Then a few more words about ETFs:

ETFs that track spot prices do not have the concept of fund managers being fired for poor performance. This is the same concept as index funds: they do not have any possibility of active operation, and must operate strictly in accordance with the prospectus. (Referring to the US stock market, not the domestic market)

I have said this many times, and anyone with common sense in trading US stocks should know this. For example, Tesla entered the S&P 500 before, and Nvidia adjusted its weight a few days ago. At these times, index funds must strictly buy in accordance with the component ratio within a limited time.

However, ETFs have operating expenses, and the above ETFs do not need to be actively operated, but are only to provide a window for compliant funds to enter the market and reduce the trouble of custody. Therefore, when the scale of ETFs is small and the money collected is not as high as the cost, they will be dissolved.

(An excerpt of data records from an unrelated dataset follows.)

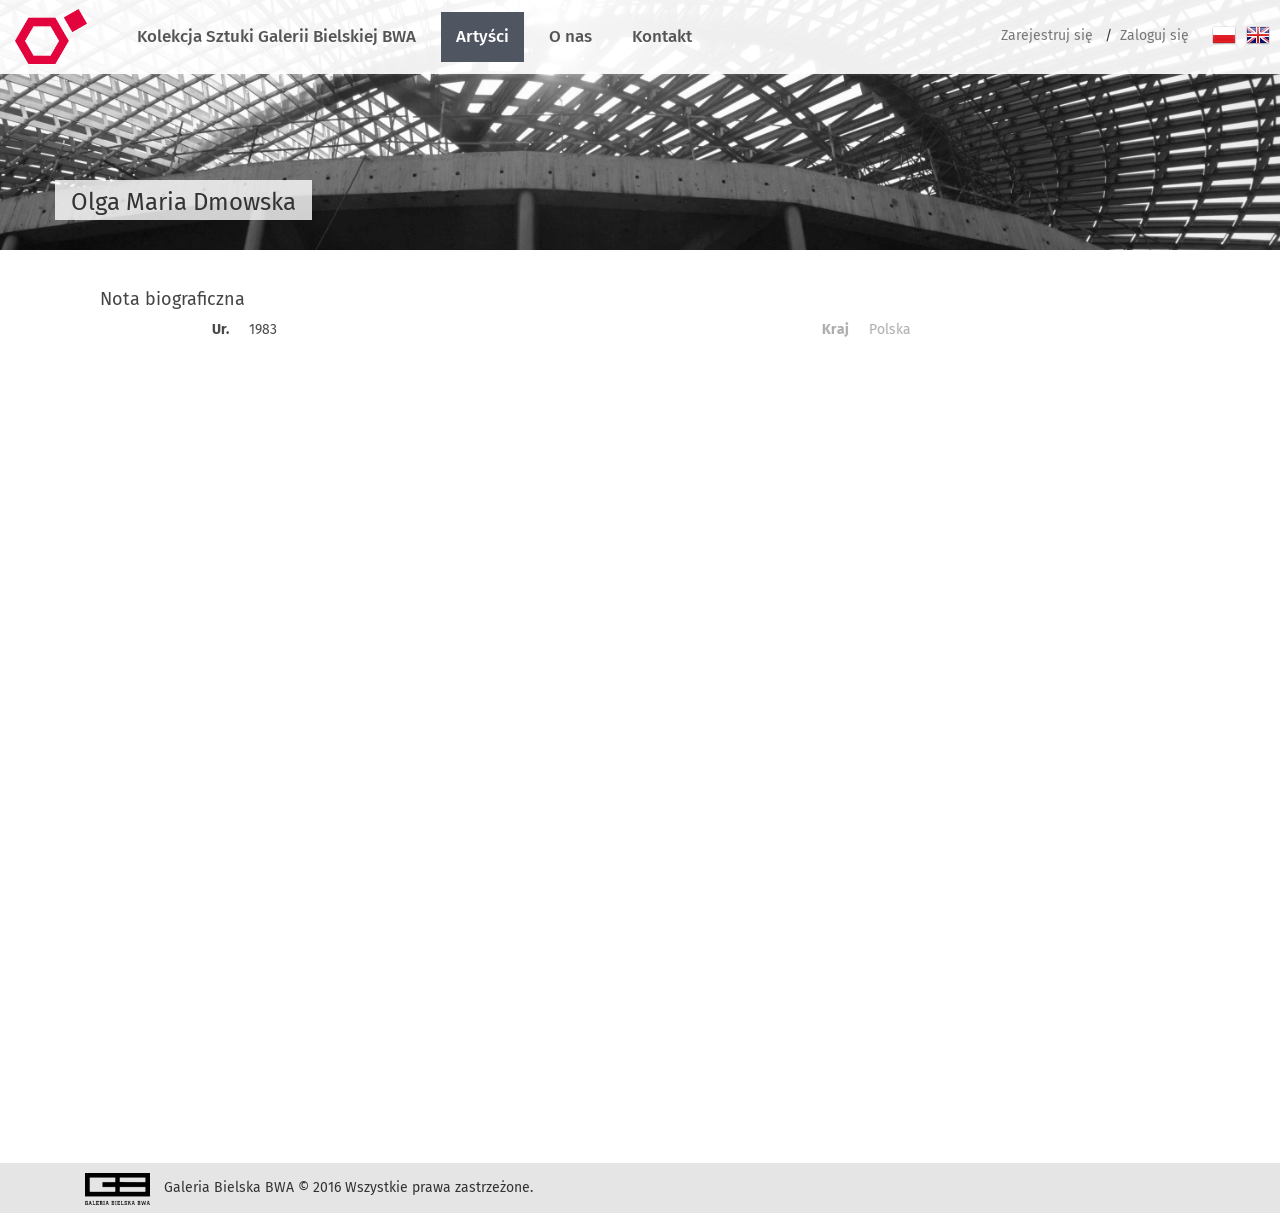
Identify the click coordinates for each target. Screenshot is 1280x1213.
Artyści (482, 36)
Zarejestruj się (1047, 35)
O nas (570, 36)
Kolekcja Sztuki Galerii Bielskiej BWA (276, 36)
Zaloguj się (1154, 35)
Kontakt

So BTC can support several ETFs, and in the end there will only be a few left. ETH can also support it, but because of the staking issue, it is not as good as BTC ETFs. As for others, it is very difficult to scale. And there is another key point, there will be no spot ETFs for coins that are referred to as securities. Take XRP for example. If an ETF is applied for, just short it after it goes up. So if Sol applies for an ETF and it goes from $120 to over $150, you know what it is doing, right?

ETFs that track spot prices cannot be actively operated. This common sense can also distinguish many uneducated people. How can they have logic if they don't know the facts or the rules?